═══ Data extracts

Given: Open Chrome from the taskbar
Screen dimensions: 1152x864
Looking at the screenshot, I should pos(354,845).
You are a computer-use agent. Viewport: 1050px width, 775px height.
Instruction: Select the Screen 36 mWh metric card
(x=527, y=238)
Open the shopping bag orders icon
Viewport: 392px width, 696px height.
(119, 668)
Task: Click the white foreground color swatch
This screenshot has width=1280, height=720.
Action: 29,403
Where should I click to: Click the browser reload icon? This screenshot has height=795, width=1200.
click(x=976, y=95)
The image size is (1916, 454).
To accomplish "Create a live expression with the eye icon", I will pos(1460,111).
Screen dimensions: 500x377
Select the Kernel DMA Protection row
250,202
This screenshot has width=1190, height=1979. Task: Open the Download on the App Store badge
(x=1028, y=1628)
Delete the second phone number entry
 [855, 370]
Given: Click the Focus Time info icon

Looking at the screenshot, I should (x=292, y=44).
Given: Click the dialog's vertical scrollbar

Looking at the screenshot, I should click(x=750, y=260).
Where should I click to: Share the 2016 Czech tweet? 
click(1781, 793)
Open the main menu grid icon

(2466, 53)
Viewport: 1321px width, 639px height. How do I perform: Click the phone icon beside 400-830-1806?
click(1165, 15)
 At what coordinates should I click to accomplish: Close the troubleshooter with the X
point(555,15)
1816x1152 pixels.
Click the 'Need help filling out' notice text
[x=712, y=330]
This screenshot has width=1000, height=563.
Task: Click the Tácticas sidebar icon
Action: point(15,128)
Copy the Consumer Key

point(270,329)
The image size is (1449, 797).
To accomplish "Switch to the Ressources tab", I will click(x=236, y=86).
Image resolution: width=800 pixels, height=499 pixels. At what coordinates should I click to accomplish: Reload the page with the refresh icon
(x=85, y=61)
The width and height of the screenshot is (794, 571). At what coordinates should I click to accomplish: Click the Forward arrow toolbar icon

══════

Write out the entries above once more, without altering anything.

#### Result below:
Given: Open Chrome from the taskbar
Screen dimensions: 1152x864
Looking at the screenshot, I should pos(354,845).
You are a computer-use agent. Viewport: 1050px width, 775px height.
Instruction: Select the Screen 36 mWh metric card
(x=527, y=238)
Open the shopping bag orders icon
Viewport: 392px width, 696px height.
(119, 668)
Task: Click the white foreground color swatch
This screenshot has width=1280, height=720.
Action: 29,403
Where should I click to: Click the browser reload icon? This screenshot has height=795, width=1200.
click(x=976, y=95)
The image size is (1916, 454).
To accomplish "Create a live expression with the eye icon", I will pos(1460,111).
Screen dimensions: 500x377
Select the Kernel DMA Protection row
250,202
This screenshot has width=1190, height=1979. Task: Open the Download on the App Store badge
(x=1028, y=1628)
Delete the second phone number entry
 [855, 370]
Given: Click the Focus Time info icon

Looking at the screenshot, I should (x=292, y=44).
Given: Click the dialog's vertical scrollbar

Looking at the screenshot, I should click(x=750, y=260).
Where should I click to: Share the 2016 Czech tweet? 
click(1781, 793)
Open the main menu grid icon

(2466, 53)
Viewport: 1321px width, 639px height. How do I perform: Click the phone icon beside 400-830-1806?
click(1165, 15)
 At what coordinates should I click to accomplish: Close the troubleshooter with the X
point(555,15)
1816x1152 pixels.
Click the 'Need help filling out' notice text
[x=712, y=330]
This screenshot has width=1000, height=563.
Task: Click the Tácticas sidebar icon
Action: point(15,128)
Copy the Consumer Key

point(270,329)
The image size is (1449, 797).
To accomplish "Switch to the Ressources tab", I will click(x=236, y=86).
Image resolution: width=800 pixels, height=499 pixels. At what coordinates should I click to accomplish: Reload the page with the refresh icon
(x=85, y=61)
The width and height of the screenshot is (794, 571). At what coordinates should I click to accomplish: Click the Forward arrow toolbar icon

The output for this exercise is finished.